Leandra Flores destaca que, no âmbito cível, as investigações deveriam ficar a cargo do Ministério Público de Mato Grosso do Sul. A reportagem entrou em contato com a assessoria do órgão sul-mato-grossense, na última sexta-feira (26), para saber se há apuração em andamento aqui no Estado, mas ainda aguarda resposta.
Mesmo com as investigações paralisadas do fim de 2017 ao fim de 2018, por questionamentos a respeito de competências judiciais, tramitam em decorrência da Operação Riquixá cinco ações penais perante a 1ª Vara Criminal de Guarapuava.
Há, também, três ações civis públicas tramitando na 1ª Vara da Fazenda Pública de Guarapuava e uma ação civil pública tramitando na Vara da Fazenda Pública da Comarca de Paranaguá. Há notícias, também, de apurações cíveis tramitando em diversas comarcas de estados diferentes tratando da repercussão cível da mesma investigação.
Condenação no DF
Sacha Breckenfeld Reck foi condenado pela Justiça do Distrito Federal por envolvimento no esquema de fraude em licitação para o transporte público na capital do país. Ele terá de ressarcir os cofres da capital federal em R$ 744 mil, além de ter os direitos políticos suspensos por cinco anos e estar proibido de contratar com o poder público pelo mesmo período. Cabe recurso.
De acordo com o Ministério Público do Distrito Federal e Territórios, Sacha Reck foi contratado, em 2011, pela Secretaria de Transportes para atuar na concessão de serviços de transporte público coletivo da cidade.
Reck foi admitido como consultor jurídico, mas, na prática, atuava como instância decisória da comissão de licitação – elaborava pareceres e minutas, respondia questionamentos e analisava recursos administrativos. Ao mesmo tendo em que tinha vínculo profissional com uma das participantes da licitação que venceu um dos lotes, o que é proibido pela Lei de Licitações e Contratos.

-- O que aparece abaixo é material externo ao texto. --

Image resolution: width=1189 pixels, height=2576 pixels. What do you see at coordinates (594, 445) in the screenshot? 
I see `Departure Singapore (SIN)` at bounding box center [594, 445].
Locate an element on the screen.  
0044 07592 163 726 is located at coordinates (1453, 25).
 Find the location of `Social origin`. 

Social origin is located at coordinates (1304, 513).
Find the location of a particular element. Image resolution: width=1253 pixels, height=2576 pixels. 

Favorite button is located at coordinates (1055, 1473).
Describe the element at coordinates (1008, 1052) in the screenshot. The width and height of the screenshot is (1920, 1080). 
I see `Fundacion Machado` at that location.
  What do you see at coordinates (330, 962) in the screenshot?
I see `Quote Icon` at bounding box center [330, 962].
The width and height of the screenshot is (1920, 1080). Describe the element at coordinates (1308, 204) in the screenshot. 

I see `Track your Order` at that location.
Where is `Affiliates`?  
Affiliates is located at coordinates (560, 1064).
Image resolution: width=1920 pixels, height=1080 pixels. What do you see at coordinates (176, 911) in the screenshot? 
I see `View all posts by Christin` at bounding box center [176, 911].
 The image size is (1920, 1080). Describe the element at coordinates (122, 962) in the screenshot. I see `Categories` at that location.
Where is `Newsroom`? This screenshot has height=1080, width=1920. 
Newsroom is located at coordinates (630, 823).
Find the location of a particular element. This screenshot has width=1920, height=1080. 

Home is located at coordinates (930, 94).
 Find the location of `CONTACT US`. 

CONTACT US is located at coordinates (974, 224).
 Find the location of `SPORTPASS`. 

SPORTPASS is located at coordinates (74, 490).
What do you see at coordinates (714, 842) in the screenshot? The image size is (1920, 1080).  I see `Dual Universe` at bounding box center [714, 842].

A licitação acabou anulada, em 2016, por decisão judicial da 1ª Vara da Fazenda Pública do Distrito Federal.
A reportagem tentou contato por telefone com o diretor-presidente do Consórcio Guaicurus, João Resende, durante a terça-feira (30), mas as ligações não foram atendidas, nem houve retorno até a publicação desta reportagem. Assim que houver alguma manifestação do grupo de empresários, ela será publicada.
O Jornal Midiamax não localizou Sacha Reck ou sua defesa para comentar sobre a condenação no Distrito Federal, e as ações que responde na Justiça do Paraná.